:: REQUIREMENT ::
The answer must be an exact transcription of the lines below from the first through the one containing "Click the word 'Persistent'", with the pictures left out; please add nothing else.

(Stored items)

::::::::

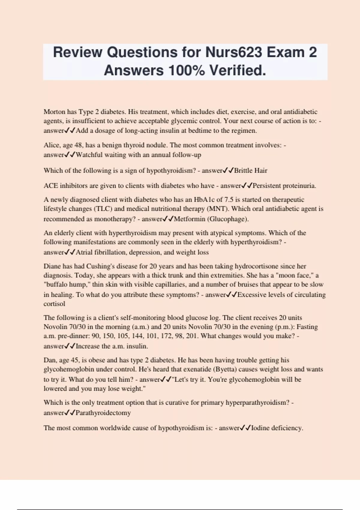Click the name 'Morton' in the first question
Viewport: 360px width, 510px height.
[x=54, y=112]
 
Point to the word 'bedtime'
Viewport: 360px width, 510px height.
[x=200, y=130]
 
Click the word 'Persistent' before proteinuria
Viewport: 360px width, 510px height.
[x=267, y=186]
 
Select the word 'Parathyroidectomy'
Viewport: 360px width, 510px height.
[x=103, y=413]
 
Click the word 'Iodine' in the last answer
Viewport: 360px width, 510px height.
[x=260, y=428]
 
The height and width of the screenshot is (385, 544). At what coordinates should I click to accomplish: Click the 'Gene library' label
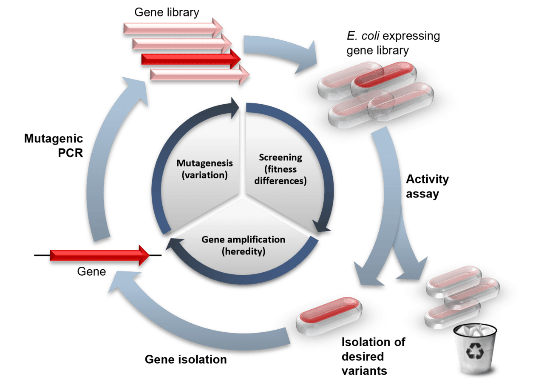click(167, 12)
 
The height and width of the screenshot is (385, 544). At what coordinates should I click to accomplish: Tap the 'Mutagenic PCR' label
click(54, 145)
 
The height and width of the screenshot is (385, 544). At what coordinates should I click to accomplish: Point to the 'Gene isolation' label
click(185, 359)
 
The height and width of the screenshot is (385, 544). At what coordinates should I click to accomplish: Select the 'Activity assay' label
click(427, 186)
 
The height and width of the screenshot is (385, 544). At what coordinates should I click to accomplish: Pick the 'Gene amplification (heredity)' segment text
click(243, 245)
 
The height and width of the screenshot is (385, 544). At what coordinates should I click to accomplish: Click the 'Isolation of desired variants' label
click(373, 356)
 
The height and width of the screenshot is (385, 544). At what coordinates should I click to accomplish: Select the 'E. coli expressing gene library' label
click(393, 43)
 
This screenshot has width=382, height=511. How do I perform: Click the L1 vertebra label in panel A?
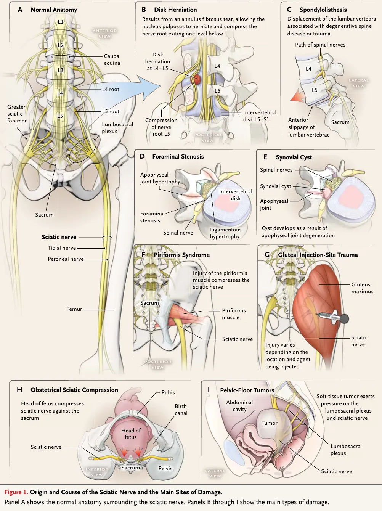61,22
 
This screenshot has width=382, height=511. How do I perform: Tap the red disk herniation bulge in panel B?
196,79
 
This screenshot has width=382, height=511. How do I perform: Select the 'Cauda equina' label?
112,59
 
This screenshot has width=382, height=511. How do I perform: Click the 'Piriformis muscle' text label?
234,314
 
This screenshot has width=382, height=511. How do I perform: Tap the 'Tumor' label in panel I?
269,423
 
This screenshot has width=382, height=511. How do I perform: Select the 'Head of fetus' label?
131,434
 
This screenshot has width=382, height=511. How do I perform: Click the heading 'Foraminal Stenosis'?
178,156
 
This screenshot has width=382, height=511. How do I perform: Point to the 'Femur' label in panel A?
74,309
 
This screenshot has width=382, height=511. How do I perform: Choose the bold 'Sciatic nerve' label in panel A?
59,237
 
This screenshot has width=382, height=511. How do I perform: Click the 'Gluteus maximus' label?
362,288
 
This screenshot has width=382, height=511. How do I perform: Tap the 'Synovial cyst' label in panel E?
276,186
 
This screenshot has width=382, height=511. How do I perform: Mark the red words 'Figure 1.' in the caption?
16,492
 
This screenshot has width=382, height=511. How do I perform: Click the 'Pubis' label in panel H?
168,392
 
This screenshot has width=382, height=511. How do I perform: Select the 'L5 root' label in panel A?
111,111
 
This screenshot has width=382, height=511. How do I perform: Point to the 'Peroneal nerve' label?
66,259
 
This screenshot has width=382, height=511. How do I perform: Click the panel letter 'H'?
19,390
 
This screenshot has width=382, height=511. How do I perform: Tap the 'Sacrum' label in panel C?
340,122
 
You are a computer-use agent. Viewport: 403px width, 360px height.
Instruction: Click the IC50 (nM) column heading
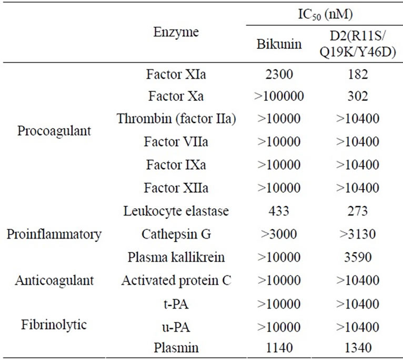click(322, 12)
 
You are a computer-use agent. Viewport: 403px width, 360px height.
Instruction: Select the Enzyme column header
click(176, 32)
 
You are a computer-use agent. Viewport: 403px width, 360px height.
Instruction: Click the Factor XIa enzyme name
click(176, 74)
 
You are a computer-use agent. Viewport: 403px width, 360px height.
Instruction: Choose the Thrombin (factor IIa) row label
click(176, 119)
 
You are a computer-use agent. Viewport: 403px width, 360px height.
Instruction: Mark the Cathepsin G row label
click(176, 234)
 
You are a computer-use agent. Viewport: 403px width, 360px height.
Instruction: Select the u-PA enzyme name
click(176, 325)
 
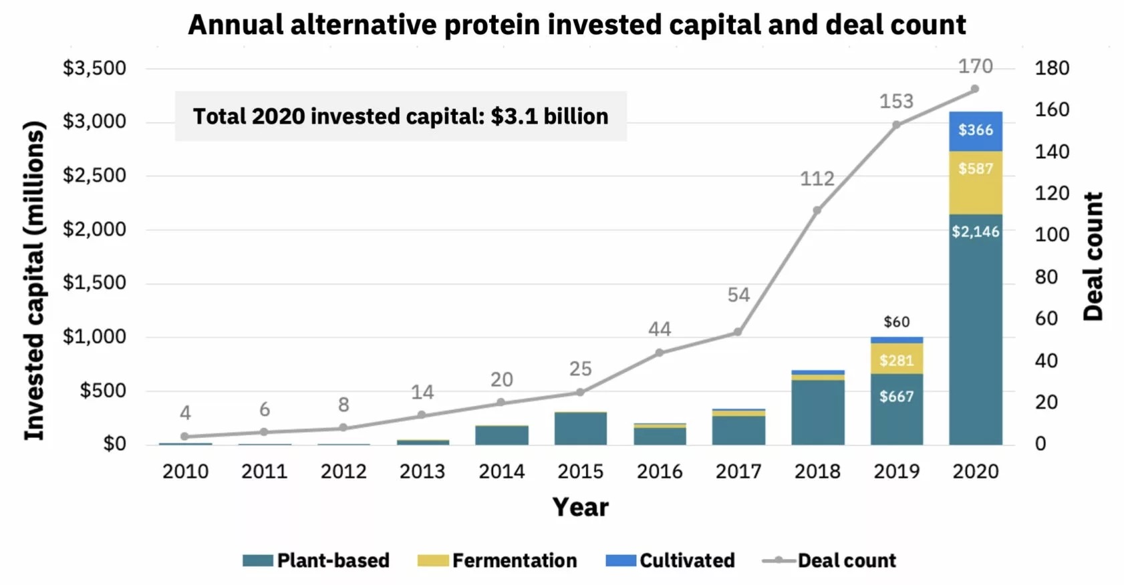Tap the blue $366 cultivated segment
coord(975,131)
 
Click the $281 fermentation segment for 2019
coord(896,359)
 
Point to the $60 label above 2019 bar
coord(896,322)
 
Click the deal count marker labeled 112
coord(817,210)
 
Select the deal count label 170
coord(975,66)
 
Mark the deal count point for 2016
coord(659,352)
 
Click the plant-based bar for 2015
coord(580,429)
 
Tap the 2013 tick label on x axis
coord(422,471)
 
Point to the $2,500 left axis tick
coord(94,176)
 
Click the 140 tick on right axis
coord(1051,152)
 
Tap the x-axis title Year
coord(580,508)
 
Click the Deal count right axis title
coord(1093,256)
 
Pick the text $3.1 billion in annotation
coord(549,116)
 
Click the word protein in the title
coord(494,25)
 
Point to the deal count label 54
coord(738,295)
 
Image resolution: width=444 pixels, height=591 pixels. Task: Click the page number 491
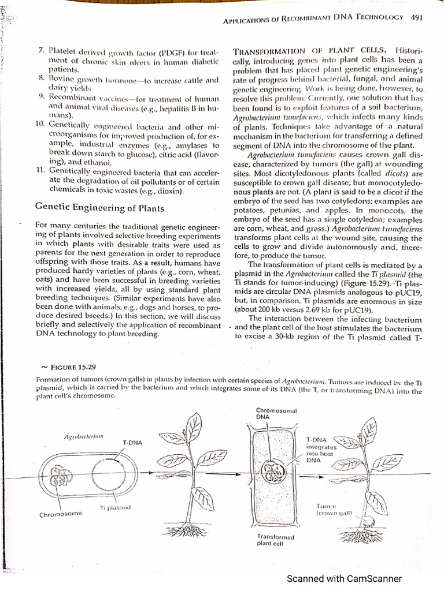pyautogui.click(x=417, y=17)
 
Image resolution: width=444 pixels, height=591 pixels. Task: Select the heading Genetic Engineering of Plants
pyautogui.click(x=99, y=208)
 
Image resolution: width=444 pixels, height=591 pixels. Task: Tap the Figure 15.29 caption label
pyautogui.click(x=73, y=366)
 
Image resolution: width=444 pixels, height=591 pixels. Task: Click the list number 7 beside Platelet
pyautogui.click(x=41, y=51)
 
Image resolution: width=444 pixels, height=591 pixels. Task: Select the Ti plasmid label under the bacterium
pyautogui.click(x=116, y=507)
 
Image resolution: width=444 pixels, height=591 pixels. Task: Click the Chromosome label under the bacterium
pyautogui.click(x=61, y=513)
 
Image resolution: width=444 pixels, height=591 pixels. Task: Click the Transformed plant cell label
pyautogui.click(x=276, y=540)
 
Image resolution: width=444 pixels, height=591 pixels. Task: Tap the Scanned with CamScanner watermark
pyautogui.click(x=344, y=579)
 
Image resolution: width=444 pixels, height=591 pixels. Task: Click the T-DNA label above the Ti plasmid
pyautogui.click(x=132, y=442)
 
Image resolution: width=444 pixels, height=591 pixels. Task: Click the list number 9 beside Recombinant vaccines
pyautogui.click(x=41, y=95)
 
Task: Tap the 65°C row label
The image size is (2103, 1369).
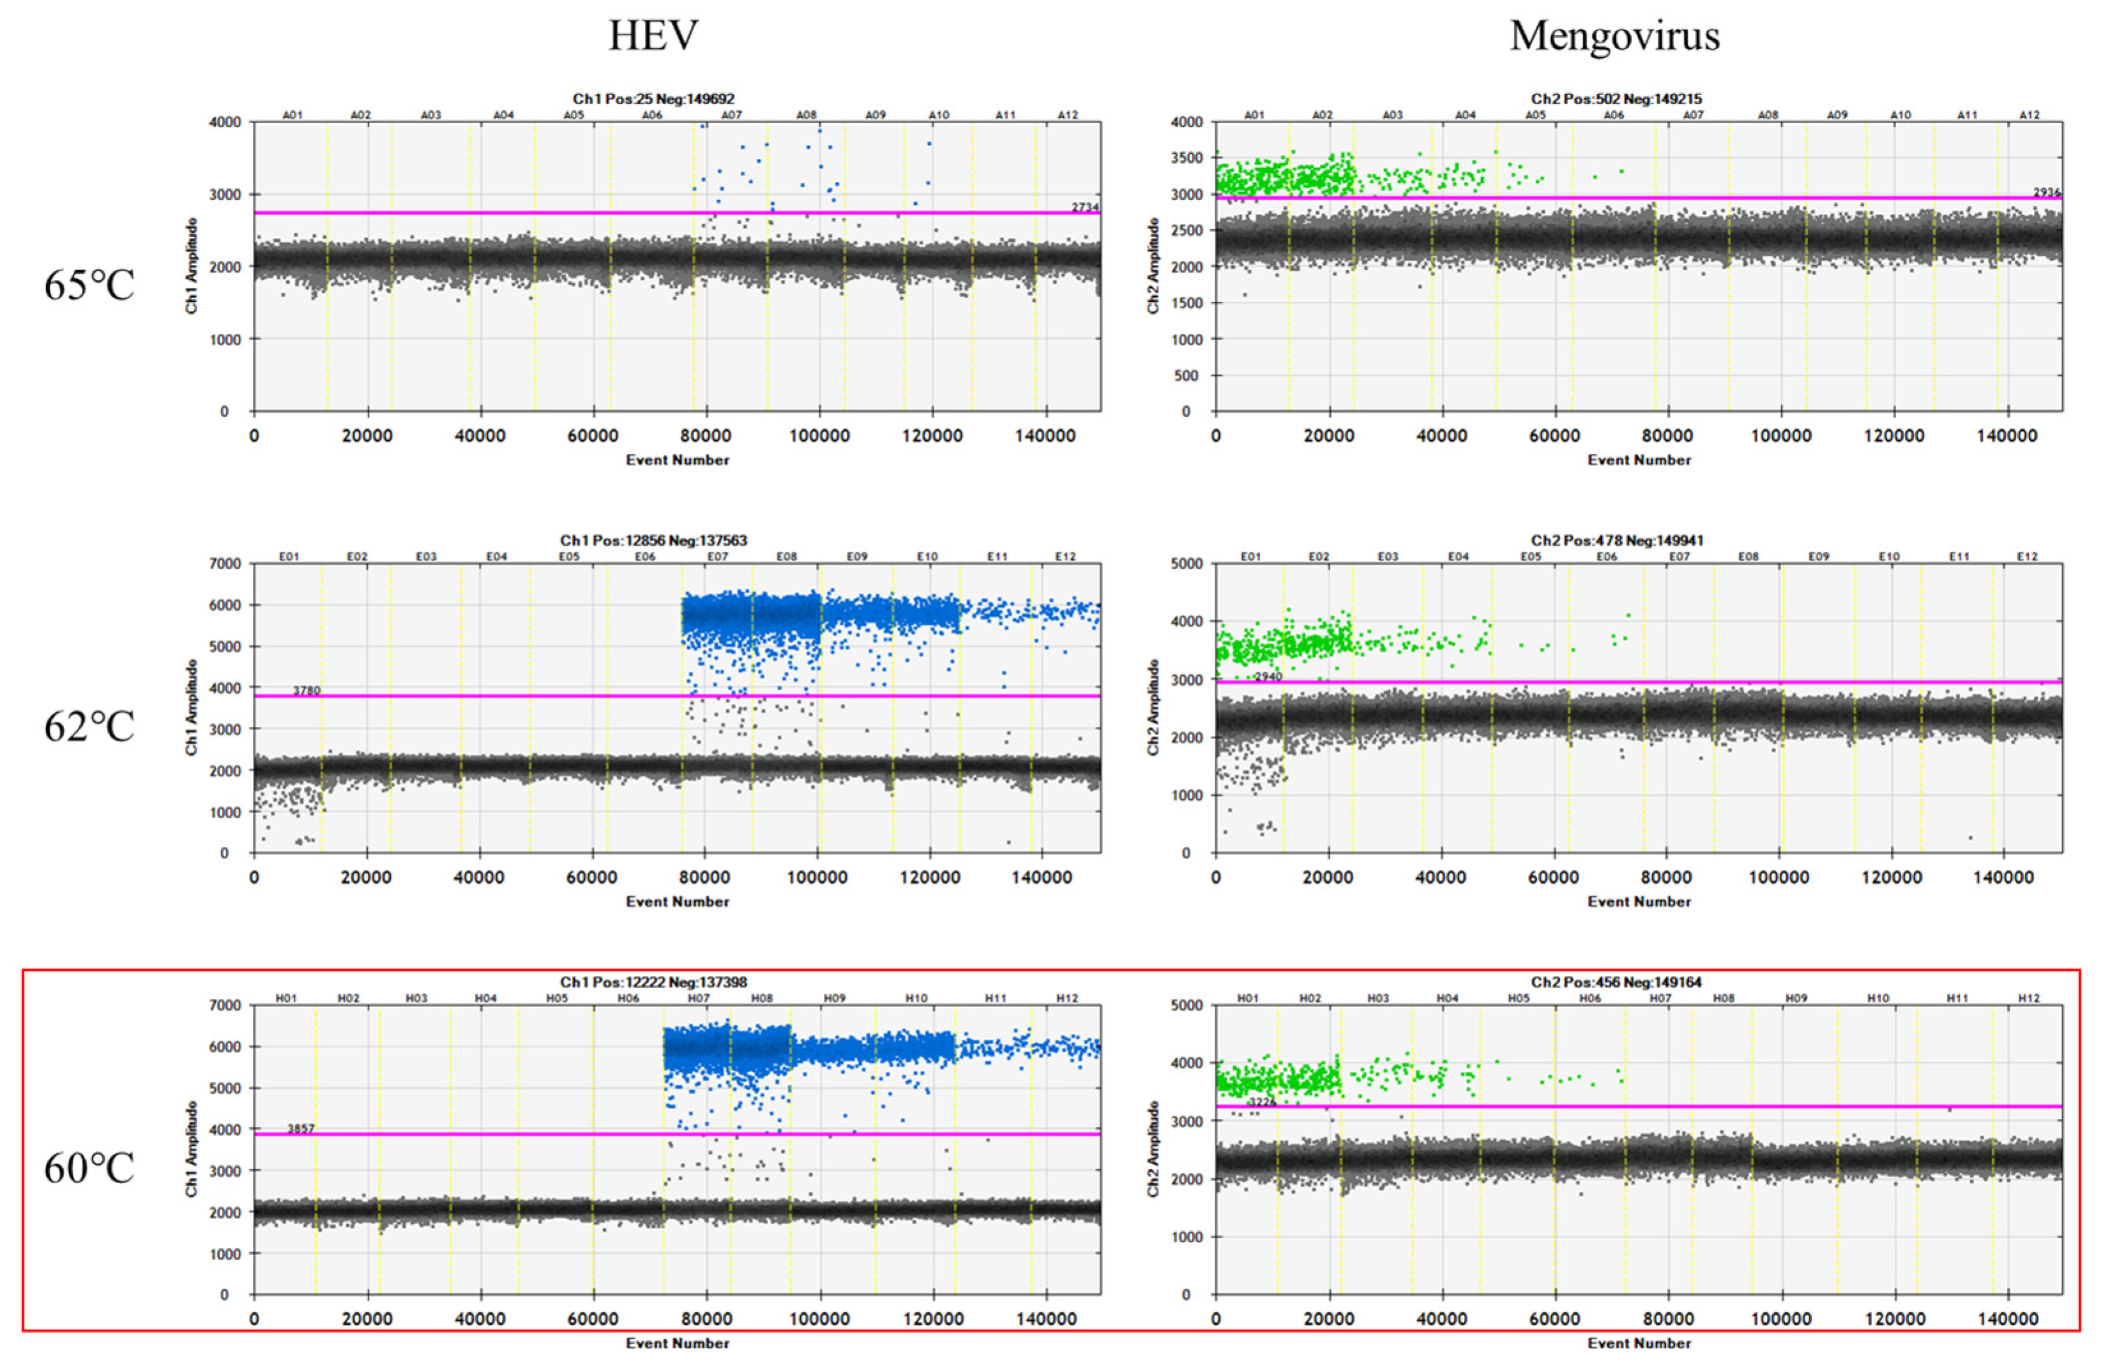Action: [89, 285]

::::::::

:: WRITTEN SOLUTION ::
Click the name 'Morton' in the first question
Viewport: 360px width, 510px height.
[x=54, y=112]
 
Point to the word 'bedtime'
Viewport: 360px width, 510px height.
[x=200, y=130]
 
Click the word 'Persistent' before proteinuria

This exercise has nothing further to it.